• [Aim of the exercise] Only the text is wanted; write out each record below exactly and exclude all pictures.

──────── Exercise data ────────

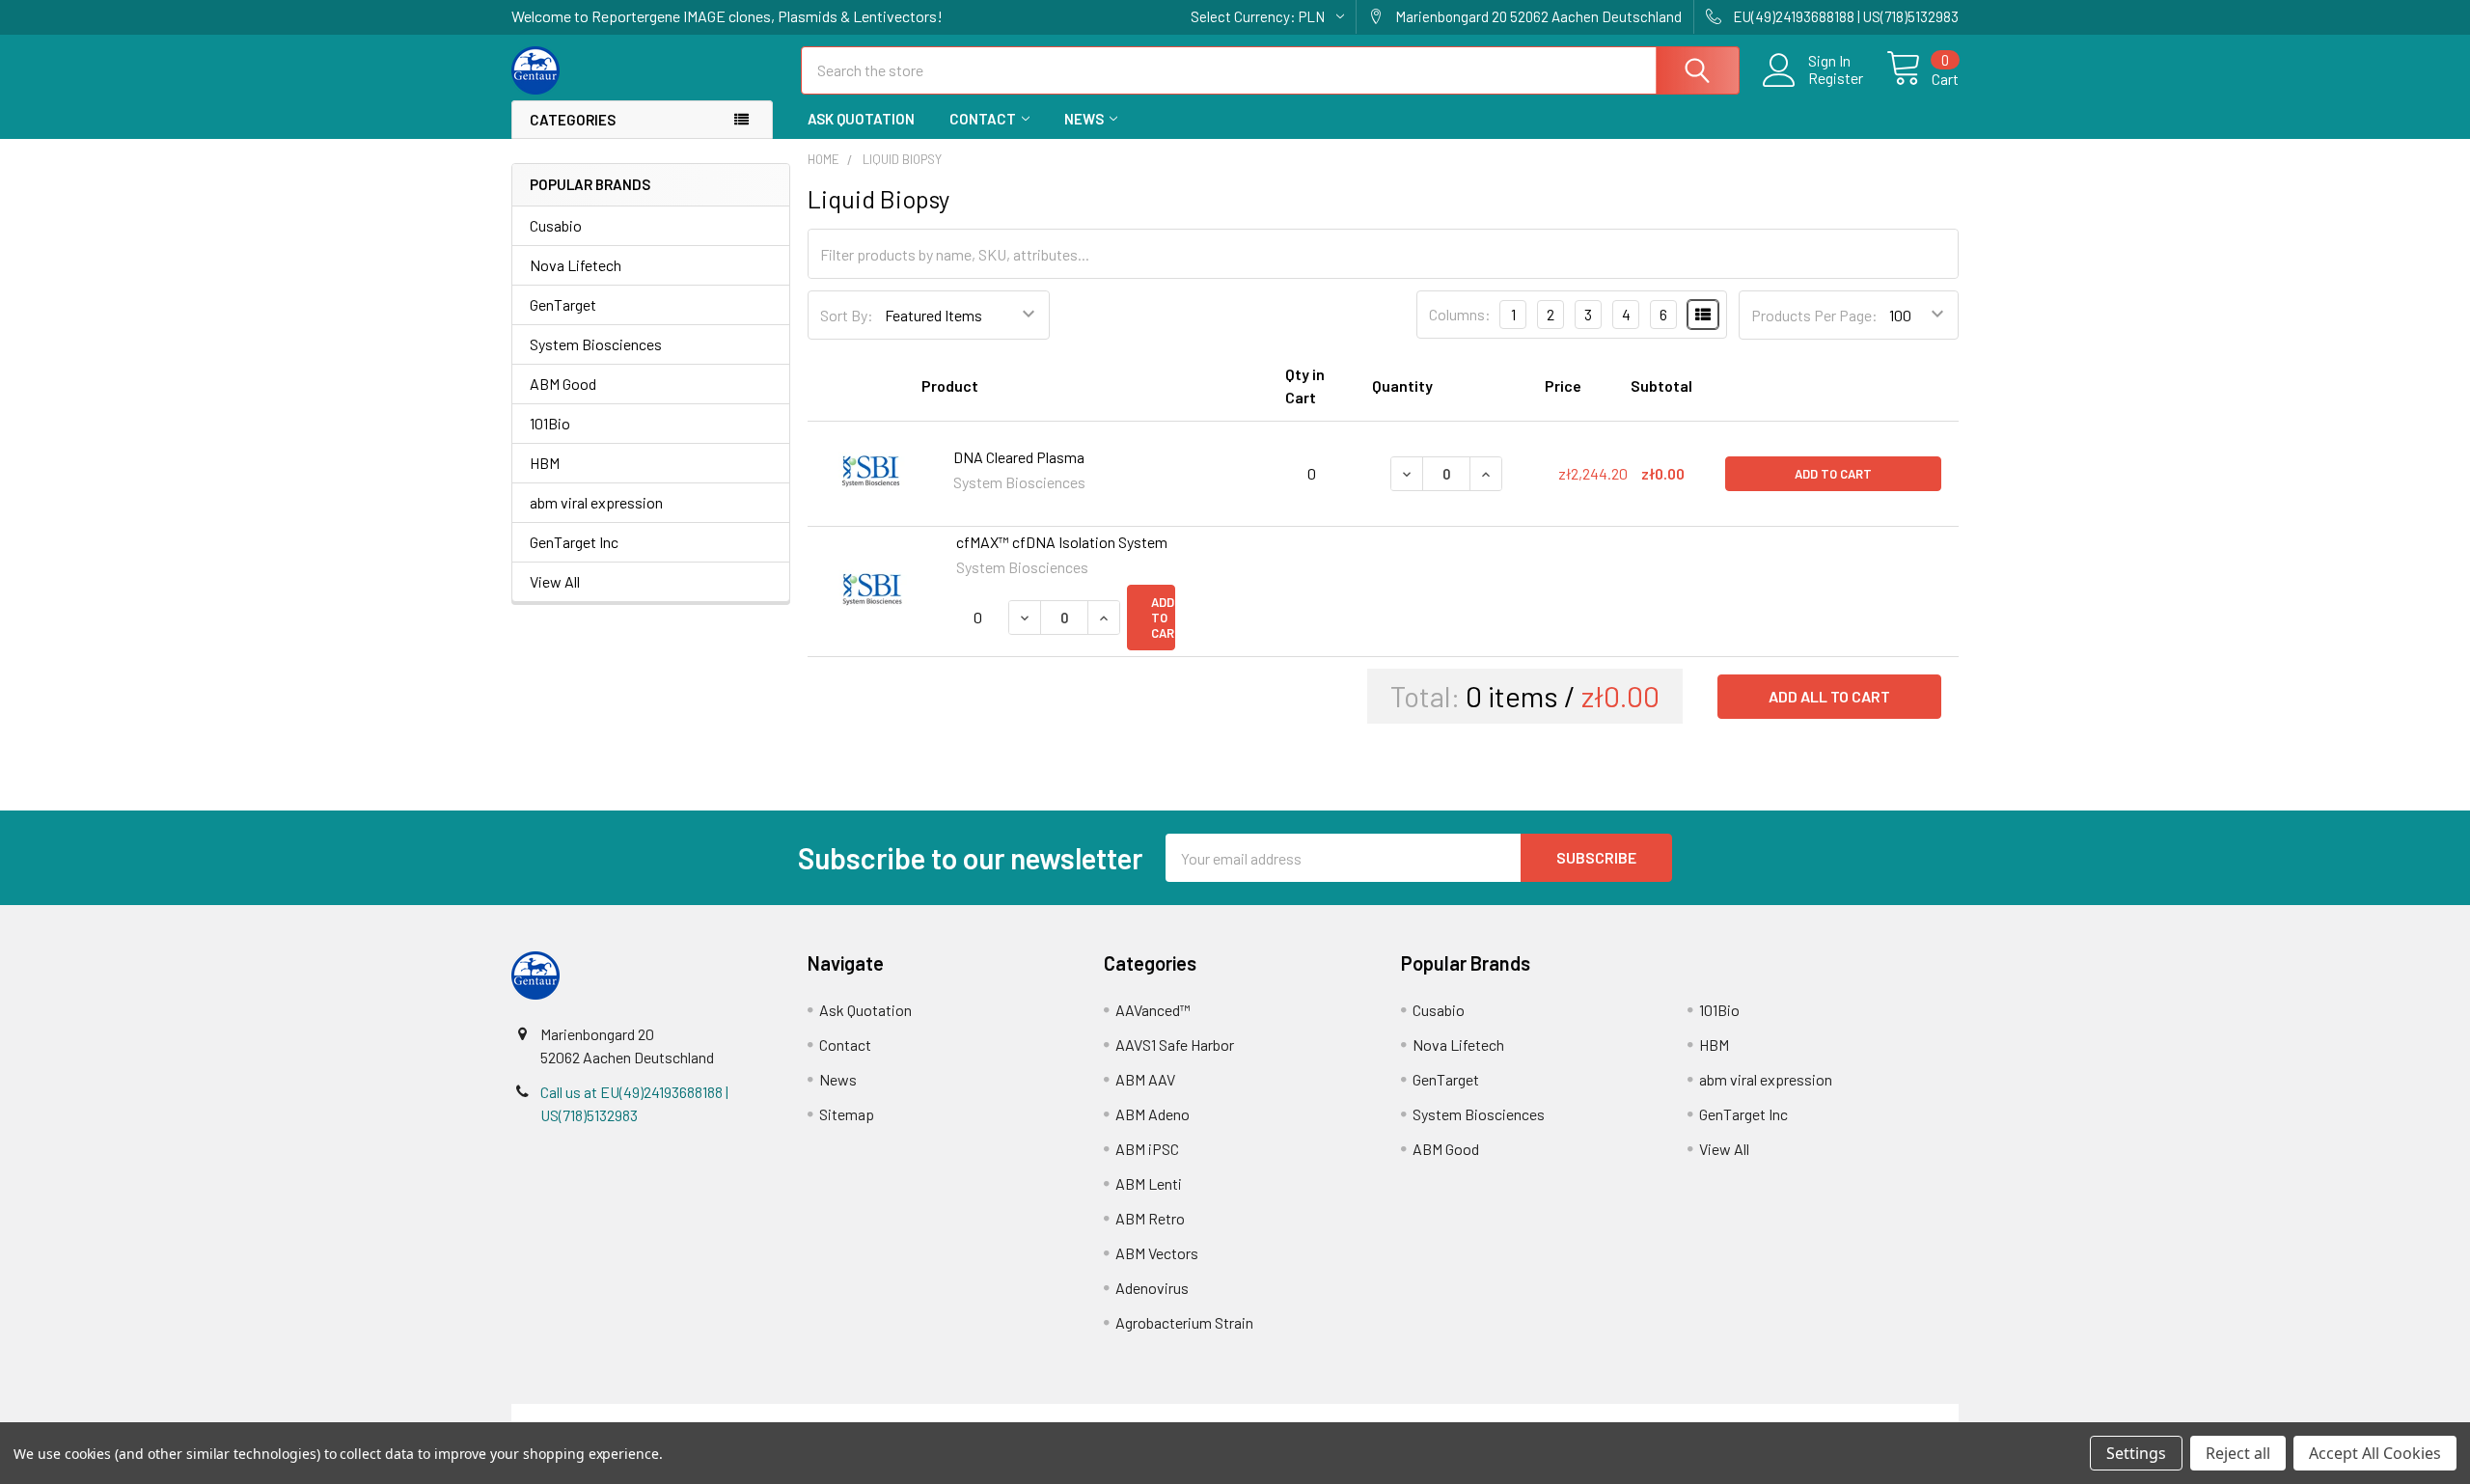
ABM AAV (1145, 1079)
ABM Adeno (1152, 1114)
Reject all (2238, 1453)
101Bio (550, 423)
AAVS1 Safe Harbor (1174, 1044)
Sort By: (846, 315)
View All (555, 581)
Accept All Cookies (2375, 1453)
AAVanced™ (1153, 1010)
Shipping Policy (1054, 1415)
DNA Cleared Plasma (1018, 457)
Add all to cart (1829, 696)
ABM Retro (1150, 1218)
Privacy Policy (1778, 1415)
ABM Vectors (1156, 1253)
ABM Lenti (1148, 1183)
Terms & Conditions (692, 1415)
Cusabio (556, 225)
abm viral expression (596, 502)
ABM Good (563, 383)
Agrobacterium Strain (1184, 1322)
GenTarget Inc (574, 542)
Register (1835, 78)
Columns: (1460, 314)
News (1084, 118)
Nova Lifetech (575, 265)
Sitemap (846, 1114)
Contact (982, 118)
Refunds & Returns (1416, 1415)
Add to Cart (1833, 473)
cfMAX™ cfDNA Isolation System (1061, 542)
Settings (2136, 1453)
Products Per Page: (1814, 315)
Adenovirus (1152, 1287)
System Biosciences (596, 344)
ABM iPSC (1147, 1149)
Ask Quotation (861, 118)
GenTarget (563, 304)
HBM (545, 462)
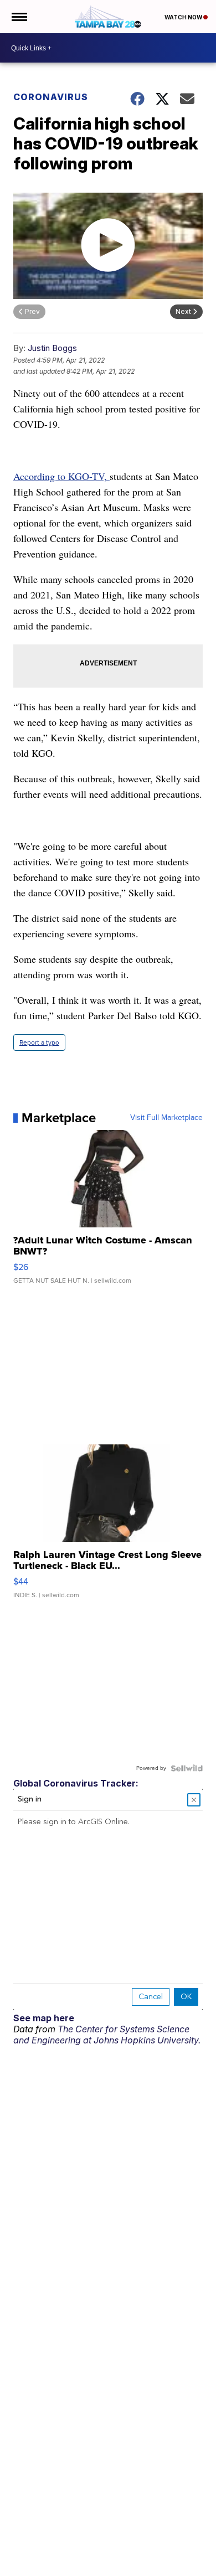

────────

• [Task output]
ABM AAV (1145, 1079)
ABM Adeno (1152, 1114)
Reject all (2238, 1453)
101Bio (550, 423)
AAVS1 Safe Harbor (1174, 1044)
Sort By: (846, 315)
View All (555, 581)
Accept All Cookies (2375, 1453)
AAVanced™ (1153, 1010)
Shipping Policy (1054, 1415)
DNA Cleared Plasma (1018, 457)
Add all to cart (1829, 696)
ABM Retro (1150, 1218)
Privacy Policy (1778, 1415)
ABM Vectors (1156, 1253)
ABM Lenti (1148, 1183)
Terms & Conditions (692, 1415)
Cusabio (556, 225)
abm viral expression (596, 502)
ABM Good (563, 383)
Agrobacterium Strain (1184, 1322)
GenTarget Inc (574, 542)
Register (1835, 78)
Columns: (1460, 314)
News (1084, 118)
Nova Lifetech (575, 265)
Sitemap (846, 1114)
Contact (982, 118)
Refunds & Returns (1416, 1415)
Add to Cart (1833, 473)
cfMAX™ cfDNA Isolation System (1061, 542)
Settings (2136, 1453)
Products Per Page: (1814, 315)
Adenovirus (1152, 1287)
System Biosciences (596, 344)
ABM iPSC (1147, 1149)
Ask Quotation (861, 118)
GenTarget (563, 304)
HBM (545, 462)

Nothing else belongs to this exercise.